Psalm 27, David Looked Up.
The Lord is my light and my salvation--whom shall I fear? The Lord is the stronghold of my life--of whom shall I be afraid?
David refused to cave into fear. Sometimes, it is a sheer force of the will to get myself to Look Up, not around, when walking through trying circumstances in life.
One thing I ask of the Lord, this is what I seek: that I may dwell in the house of the Lord all the days of my life, to gaze upon the beauty of the Lord and to seek him in his temple.Daddy's presence always calms a child in a storm; the child Looks Up. When we Look Up, stability, security and safety come.
Hear my voice when I call, O Lord; be merciful to me and answer me. My heart says of you, "See his face!" Your face, Lord, I will seek.
Look Up, and live by faith. And always be thankful.
Circumstances, good and bad, will always be around. God uses them to shape me. Will I Look Up? ... or down?
~Sermon notes, Psalm 27, July 7, 2002
These notes have, for some reason, rested between the pages of my Bible for 6 1/2 years. That is a LONG time to not lose a piece of paper! And yet, considering the words on the page, it's hardly surprising. These words speak to me more now than they did when I was just a carefree sophomore in college.
Psalm 27 is very meaningful to me. If you scanned page 589 in my Bible, you'd see many hand written colored notes in the margin--so many, in fact, that I'm almost out of room. I have arrows connecting the thoughts and dates marking the passage of time. I'd like to share with you ...
The chapter ends with these verses:
I am still confident of this: I will see the goodness of the Lord in the land of the living.
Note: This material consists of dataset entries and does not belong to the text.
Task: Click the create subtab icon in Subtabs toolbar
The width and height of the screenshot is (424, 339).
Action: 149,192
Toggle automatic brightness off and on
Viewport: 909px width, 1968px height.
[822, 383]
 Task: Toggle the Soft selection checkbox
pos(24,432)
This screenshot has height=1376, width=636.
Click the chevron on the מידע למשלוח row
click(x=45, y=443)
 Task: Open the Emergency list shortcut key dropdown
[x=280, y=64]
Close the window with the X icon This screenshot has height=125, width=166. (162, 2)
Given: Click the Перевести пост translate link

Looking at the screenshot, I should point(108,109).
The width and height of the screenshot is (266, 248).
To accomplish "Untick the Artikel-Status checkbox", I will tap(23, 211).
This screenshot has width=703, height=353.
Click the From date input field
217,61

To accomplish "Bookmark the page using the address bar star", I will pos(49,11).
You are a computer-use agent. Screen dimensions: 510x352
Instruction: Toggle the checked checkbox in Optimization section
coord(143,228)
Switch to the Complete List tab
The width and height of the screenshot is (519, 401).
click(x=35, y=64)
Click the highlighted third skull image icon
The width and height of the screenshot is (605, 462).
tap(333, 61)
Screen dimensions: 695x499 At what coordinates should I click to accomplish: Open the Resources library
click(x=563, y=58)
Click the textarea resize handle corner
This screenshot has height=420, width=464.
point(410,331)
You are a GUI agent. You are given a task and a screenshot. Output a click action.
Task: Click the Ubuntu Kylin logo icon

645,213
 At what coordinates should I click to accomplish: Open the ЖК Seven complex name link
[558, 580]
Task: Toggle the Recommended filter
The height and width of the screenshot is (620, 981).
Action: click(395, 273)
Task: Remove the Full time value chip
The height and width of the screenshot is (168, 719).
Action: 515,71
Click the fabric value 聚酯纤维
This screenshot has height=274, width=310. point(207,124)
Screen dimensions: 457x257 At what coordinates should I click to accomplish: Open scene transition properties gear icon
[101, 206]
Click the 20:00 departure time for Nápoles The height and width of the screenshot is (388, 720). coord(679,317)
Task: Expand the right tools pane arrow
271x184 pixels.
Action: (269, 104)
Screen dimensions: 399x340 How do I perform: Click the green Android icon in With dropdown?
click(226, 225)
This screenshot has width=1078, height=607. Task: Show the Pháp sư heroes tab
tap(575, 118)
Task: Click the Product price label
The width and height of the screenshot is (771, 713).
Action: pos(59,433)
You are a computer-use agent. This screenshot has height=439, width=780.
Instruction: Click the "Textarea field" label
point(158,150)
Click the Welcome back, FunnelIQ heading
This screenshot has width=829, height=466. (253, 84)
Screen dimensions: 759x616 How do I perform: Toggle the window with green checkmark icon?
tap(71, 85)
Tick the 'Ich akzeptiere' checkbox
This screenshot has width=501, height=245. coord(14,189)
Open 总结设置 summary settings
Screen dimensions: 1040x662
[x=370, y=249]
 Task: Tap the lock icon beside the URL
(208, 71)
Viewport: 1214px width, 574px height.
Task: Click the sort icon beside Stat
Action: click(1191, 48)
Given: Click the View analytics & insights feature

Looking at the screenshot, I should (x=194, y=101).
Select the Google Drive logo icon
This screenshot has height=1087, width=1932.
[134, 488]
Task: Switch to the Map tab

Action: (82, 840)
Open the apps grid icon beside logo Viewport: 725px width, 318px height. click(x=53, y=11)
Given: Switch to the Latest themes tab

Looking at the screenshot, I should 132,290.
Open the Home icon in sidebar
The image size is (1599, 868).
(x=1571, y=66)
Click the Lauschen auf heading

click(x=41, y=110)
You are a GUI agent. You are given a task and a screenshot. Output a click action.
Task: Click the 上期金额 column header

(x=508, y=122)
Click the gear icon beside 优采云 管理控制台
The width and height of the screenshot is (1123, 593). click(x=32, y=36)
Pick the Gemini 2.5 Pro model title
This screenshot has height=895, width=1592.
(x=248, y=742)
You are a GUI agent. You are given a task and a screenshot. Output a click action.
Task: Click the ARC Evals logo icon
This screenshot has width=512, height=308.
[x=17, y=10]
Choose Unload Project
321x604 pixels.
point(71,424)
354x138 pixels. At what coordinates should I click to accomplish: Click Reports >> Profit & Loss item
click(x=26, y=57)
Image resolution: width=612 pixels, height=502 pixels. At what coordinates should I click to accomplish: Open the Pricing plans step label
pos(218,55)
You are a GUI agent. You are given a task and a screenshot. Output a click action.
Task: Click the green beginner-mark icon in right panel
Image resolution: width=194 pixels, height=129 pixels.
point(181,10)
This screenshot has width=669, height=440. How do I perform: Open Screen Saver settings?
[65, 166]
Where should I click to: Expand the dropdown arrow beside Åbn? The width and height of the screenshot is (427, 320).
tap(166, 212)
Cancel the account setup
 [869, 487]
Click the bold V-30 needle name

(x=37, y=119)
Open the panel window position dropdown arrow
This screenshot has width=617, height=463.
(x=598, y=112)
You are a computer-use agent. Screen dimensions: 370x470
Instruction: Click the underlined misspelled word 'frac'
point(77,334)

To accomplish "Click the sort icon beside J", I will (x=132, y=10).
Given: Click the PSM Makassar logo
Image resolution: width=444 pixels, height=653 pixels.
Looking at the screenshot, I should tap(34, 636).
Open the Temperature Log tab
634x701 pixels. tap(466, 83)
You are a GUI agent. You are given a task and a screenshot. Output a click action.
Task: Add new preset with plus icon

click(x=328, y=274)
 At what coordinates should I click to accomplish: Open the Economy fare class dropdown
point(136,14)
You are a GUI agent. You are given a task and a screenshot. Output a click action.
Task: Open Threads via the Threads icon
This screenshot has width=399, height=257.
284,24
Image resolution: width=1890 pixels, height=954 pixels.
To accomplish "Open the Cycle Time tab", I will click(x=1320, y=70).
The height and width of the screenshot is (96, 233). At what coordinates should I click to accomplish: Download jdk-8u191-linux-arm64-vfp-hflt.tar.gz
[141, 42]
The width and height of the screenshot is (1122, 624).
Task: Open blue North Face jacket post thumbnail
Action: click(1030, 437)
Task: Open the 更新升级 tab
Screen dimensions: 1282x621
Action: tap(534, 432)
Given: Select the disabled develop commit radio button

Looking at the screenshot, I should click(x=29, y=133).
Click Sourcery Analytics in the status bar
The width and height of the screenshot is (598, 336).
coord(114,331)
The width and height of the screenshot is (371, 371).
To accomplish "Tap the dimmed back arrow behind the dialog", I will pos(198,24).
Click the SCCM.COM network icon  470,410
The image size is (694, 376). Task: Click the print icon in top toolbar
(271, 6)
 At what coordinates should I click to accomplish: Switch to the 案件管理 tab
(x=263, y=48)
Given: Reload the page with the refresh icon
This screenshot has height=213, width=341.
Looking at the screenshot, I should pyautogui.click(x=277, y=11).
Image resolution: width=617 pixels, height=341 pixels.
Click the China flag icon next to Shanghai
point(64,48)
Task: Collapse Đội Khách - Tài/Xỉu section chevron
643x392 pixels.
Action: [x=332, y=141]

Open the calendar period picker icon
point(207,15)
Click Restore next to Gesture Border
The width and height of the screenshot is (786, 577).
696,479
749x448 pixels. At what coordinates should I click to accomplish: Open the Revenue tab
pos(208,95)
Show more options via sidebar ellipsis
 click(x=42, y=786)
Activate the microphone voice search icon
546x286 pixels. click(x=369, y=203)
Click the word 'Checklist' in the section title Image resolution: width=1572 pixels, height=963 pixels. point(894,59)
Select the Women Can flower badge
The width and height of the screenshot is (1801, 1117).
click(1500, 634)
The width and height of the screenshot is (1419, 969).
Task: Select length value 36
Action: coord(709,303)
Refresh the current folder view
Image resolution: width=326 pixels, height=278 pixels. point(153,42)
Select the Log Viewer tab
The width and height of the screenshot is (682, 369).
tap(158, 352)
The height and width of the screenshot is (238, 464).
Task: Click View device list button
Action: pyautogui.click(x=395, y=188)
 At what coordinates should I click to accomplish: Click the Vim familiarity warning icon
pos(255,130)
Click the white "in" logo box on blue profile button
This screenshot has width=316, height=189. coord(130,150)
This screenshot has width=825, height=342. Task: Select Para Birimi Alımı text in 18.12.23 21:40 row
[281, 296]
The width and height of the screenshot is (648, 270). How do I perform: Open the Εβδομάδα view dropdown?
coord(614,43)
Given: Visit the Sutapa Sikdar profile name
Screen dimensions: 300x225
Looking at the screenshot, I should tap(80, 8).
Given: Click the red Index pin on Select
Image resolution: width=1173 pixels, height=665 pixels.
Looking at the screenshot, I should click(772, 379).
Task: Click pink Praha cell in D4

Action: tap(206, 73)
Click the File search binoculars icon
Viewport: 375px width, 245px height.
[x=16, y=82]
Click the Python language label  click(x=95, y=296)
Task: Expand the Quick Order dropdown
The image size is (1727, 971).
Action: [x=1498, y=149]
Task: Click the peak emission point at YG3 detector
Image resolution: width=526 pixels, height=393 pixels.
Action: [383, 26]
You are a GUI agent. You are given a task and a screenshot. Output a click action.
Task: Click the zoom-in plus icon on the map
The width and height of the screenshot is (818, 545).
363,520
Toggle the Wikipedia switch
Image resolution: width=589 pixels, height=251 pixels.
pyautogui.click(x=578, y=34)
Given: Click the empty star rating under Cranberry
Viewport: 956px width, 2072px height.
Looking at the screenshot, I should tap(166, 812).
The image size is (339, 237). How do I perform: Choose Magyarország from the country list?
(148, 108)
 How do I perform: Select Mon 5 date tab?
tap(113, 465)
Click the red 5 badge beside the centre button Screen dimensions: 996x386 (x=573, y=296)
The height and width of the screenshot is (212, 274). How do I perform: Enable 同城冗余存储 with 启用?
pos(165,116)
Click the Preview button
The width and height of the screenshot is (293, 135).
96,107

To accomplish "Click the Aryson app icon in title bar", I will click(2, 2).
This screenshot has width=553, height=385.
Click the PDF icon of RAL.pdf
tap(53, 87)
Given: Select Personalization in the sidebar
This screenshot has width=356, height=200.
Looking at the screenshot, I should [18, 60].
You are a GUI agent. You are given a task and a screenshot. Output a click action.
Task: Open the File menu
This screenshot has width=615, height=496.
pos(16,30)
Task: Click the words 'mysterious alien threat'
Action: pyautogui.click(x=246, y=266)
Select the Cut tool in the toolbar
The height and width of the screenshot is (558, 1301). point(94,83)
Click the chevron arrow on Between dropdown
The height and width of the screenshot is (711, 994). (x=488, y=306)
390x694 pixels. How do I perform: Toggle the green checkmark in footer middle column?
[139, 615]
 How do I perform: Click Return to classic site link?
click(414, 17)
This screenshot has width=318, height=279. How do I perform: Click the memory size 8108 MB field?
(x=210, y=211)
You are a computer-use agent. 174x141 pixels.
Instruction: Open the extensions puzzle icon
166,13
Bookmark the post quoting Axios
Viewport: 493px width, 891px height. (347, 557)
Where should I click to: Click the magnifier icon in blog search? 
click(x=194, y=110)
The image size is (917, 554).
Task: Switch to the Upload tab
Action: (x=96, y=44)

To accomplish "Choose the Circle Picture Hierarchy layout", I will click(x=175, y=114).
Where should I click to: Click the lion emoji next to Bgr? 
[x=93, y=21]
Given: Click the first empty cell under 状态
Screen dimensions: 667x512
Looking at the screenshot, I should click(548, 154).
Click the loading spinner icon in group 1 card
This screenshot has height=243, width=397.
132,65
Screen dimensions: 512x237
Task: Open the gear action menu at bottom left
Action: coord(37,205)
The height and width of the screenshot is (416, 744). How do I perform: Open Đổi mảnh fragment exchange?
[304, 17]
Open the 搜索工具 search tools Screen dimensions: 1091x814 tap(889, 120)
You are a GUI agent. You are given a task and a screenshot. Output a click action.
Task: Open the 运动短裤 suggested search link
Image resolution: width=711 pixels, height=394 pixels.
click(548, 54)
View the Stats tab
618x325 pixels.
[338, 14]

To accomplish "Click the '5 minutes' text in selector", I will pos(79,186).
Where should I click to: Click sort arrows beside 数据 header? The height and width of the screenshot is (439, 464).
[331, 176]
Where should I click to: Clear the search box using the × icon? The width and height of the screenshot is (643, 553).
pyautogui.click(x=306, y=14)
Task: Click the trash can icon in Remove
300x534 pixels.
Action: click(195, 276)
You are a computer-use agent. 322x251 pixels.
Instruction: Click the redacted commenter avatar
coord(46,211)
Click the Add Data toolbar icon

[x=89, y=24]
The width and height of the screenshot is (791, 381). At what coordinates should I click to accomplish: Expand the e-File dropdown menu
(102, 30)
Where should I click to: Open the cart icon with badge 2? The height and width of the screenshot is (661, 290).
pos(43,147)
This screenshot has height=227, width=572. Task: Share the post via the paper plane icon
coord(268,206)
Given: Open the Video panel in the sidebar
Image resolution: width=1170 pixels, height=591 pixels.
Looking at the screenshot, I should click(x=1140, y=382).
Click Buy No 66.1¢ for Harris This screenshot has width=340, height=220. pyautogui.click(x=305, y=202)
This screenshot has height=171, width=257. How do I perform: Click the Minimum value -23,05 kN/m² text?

Wait for the Lord; be strong and take heart and wait for the Lord.The notes begin...
Freshman Year 2001-2002
"Let to this again. God's plan is not my own--be content" 6/22/02
"And again ... sermon at church" 7/7/02
"And again ..." 9/22/02
"And again ...'Due Time!'" 6/8/04
"A job for Erik!!!" 4/4/05
"Leaving? Moving?" 7/17/06
"Miscarriage ... " 3/28/07
"Still waiting ..." 8/15/08
"I'm so tired ..." 12/20/08
I know these notes don't mean much, if anything at all, to someone reading this blog. But each date, each color of pen, each word choice reminds me of a time when I was once again led to read those words, "Wait for the Lord; be strong and take heart and wait for the Lord". I don't just see the words, "And again..." I hear the tone, picture the image, wrestle with the emotions all over again ...
And as I Look Back, I remember that the times where I found the most peace, are always the times when I chose to Look Up.
And that is when I am so grateful for the voice from my past--me--who reminds me to Wait for the Lord.